- _Records for processing_
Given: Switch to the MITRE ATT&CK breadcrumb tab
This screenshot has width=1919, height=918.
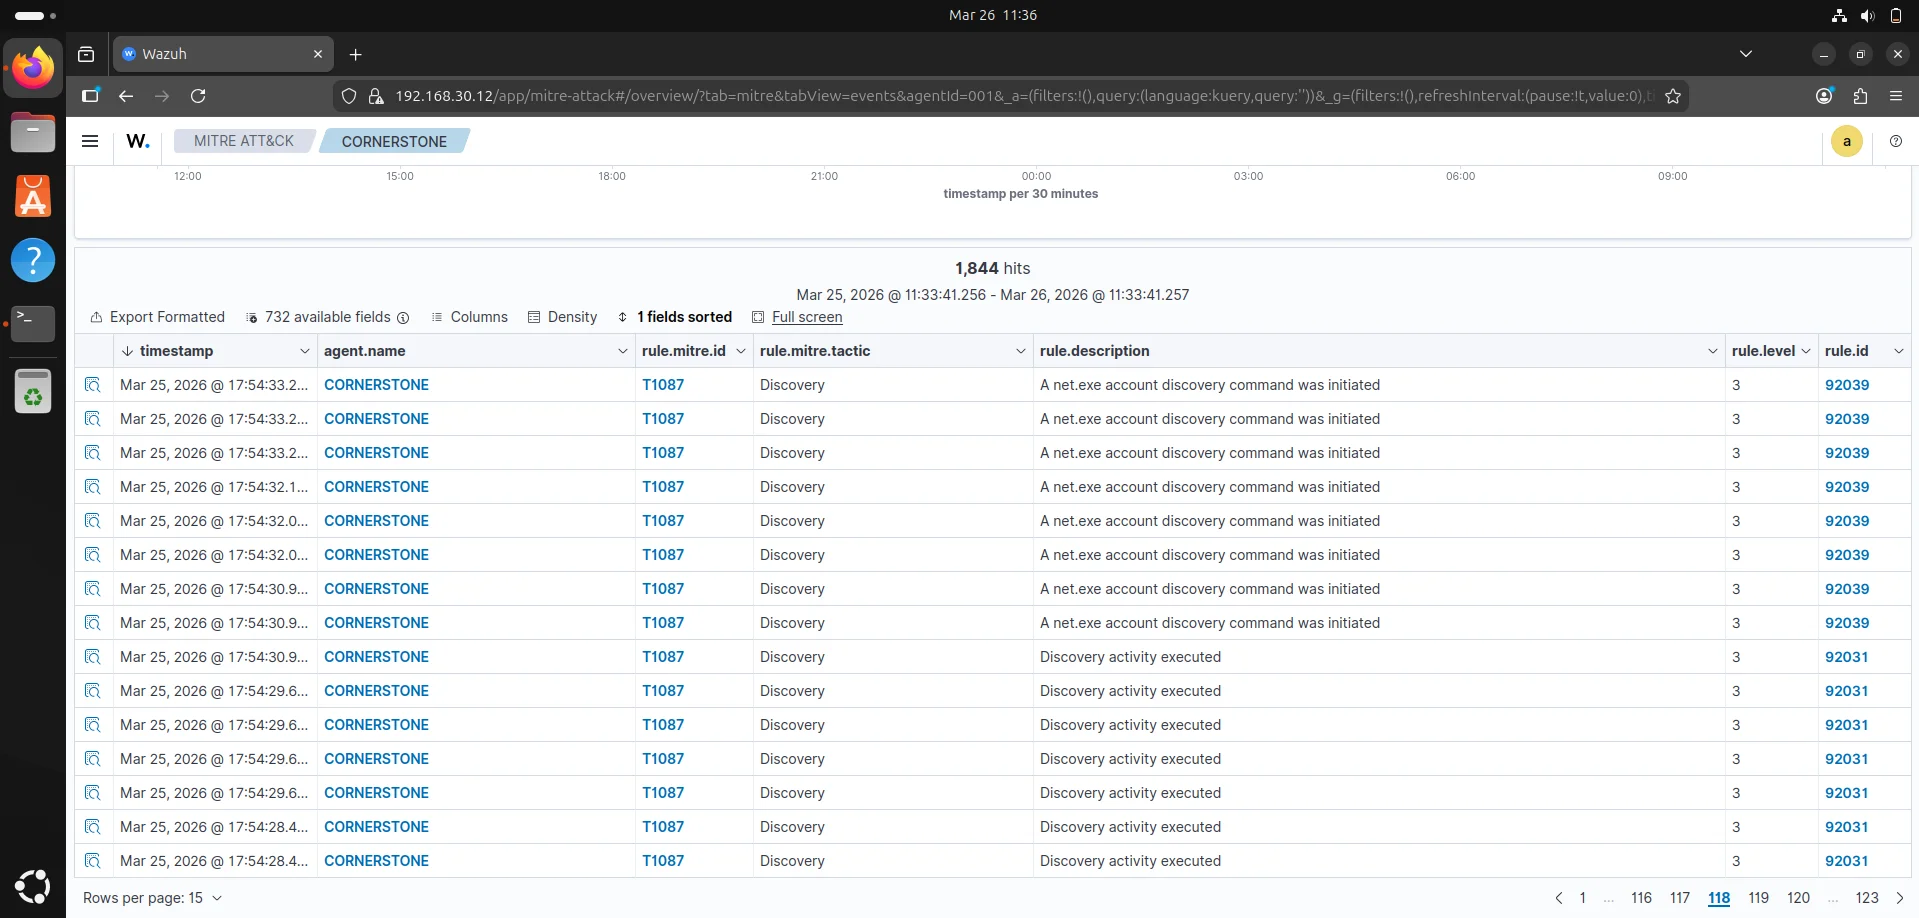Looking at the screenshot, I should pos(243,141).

--

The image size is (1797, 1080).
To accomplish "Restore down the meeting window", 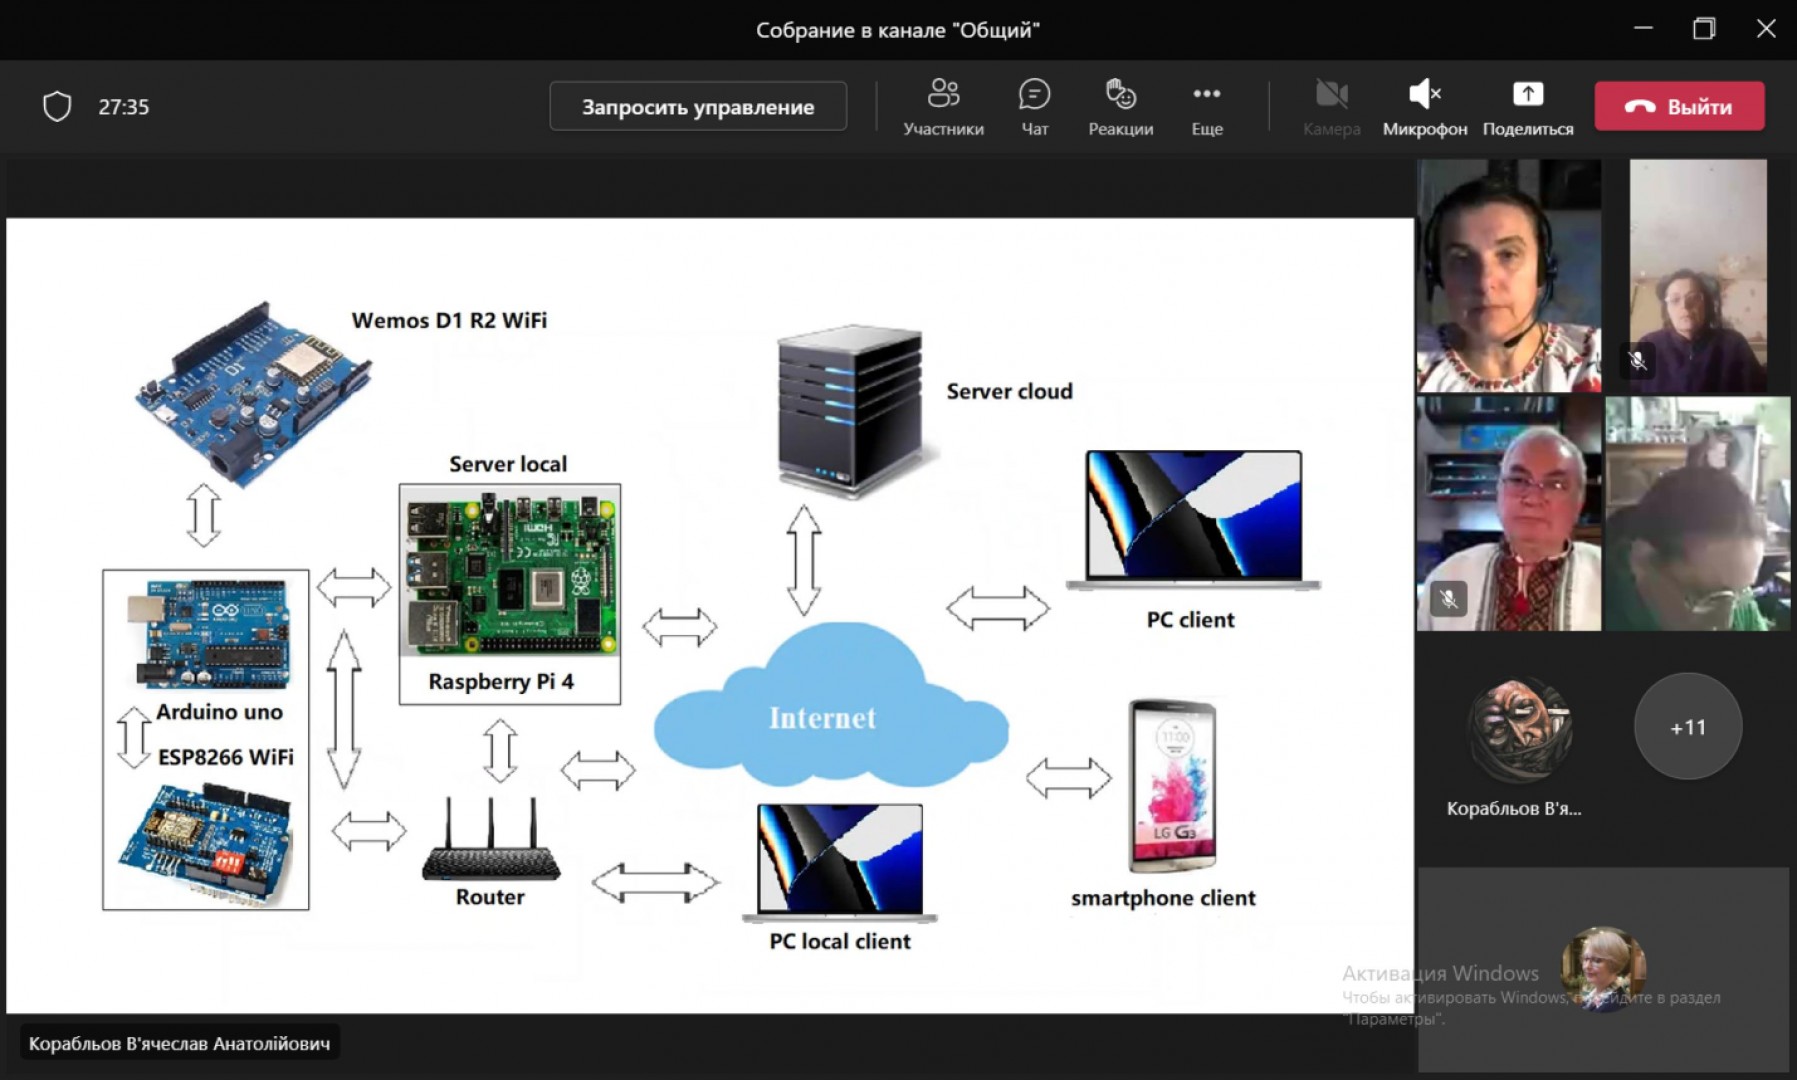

- _Work instructions_
Copy word for word the lines of the records above from the one with "The image size is (1797, 1080)." up to and including the one with "down the meeting". Skip the pictures.

- _Answer section_
The image size is (1797, 1080).
To accomplish "Restore down the meeting window", 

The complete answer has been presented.